I confess I bought this book because the trailers for the TV series looked interesting - and scary! I still haven’t seen the show, as I don’t have the pay TV service that would let me watch it, but I can wait.
Meanwhile, I have just finished the book, which I thoroughly enjoyed, and I have to say, it’s not particularly scary. It’s good fun. Yes, there are a few monsters from the Dawnatime, as you’d expect from anything with the name Lovecraft in the title, but they are nowhere near as frightening as the racist humans encountered by the main characters.
This is not so much a novel as a series of linked stories, each seen from the viewpoint of a different character introduced early in the book, in the first, title story.
The year is 1954. Young African American Korean War veteran Atticus Turner is returning to Chicago, his home town, after an unpleasant time spent in Florida, which is part of Jim Crow country. He has a frightening encounter on the way - oh, and also meets some Lovecraft type monsters.
Atticus is a science fiction/fantasy fan, as is his uncle George, so they both know a Lovecraft creature when they see one. Atticus, George and Letitia, a childhood friend of Atticus, go in search of Montrose, Atticus’s father, who has been kidnapped, and find an over-the-top lodge of sorcerers, the Order of the Ancient Dawn, who want Atticus, not Montrose...
Each main character who appears or is mentioned in this story gets a viewpoint story of their own. They are good, strong characters, who deal with the issues thrown at them, and in the end, it’s not the ghosties and ghoulies who are the problem, but humans.
There is a sort-of-villain who isn’t all that villainous, really, or not towards the black characters, anyway. He does pressure them to do things for him that he can’t do, but compensates them well. However, they find him more annoying than scary.

→ MATERIAL PROVIDED:
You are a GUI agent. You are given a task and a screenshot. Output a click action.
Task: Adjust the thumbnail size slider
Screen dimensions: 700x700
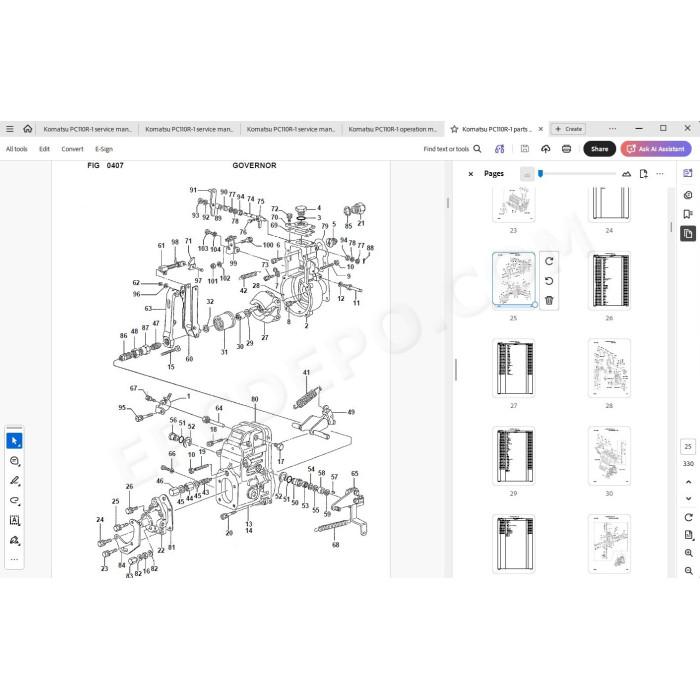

→ TASKS TO COMPLETE:
1. Name every character in the book the book review mentions by name.
2. In the book review, what is the lodge of sorcerers called?

→ RESULTS BY TASK:
1. Atticus Turner, George, Letitia, Montrose

2. The Order of the Ancient Dawn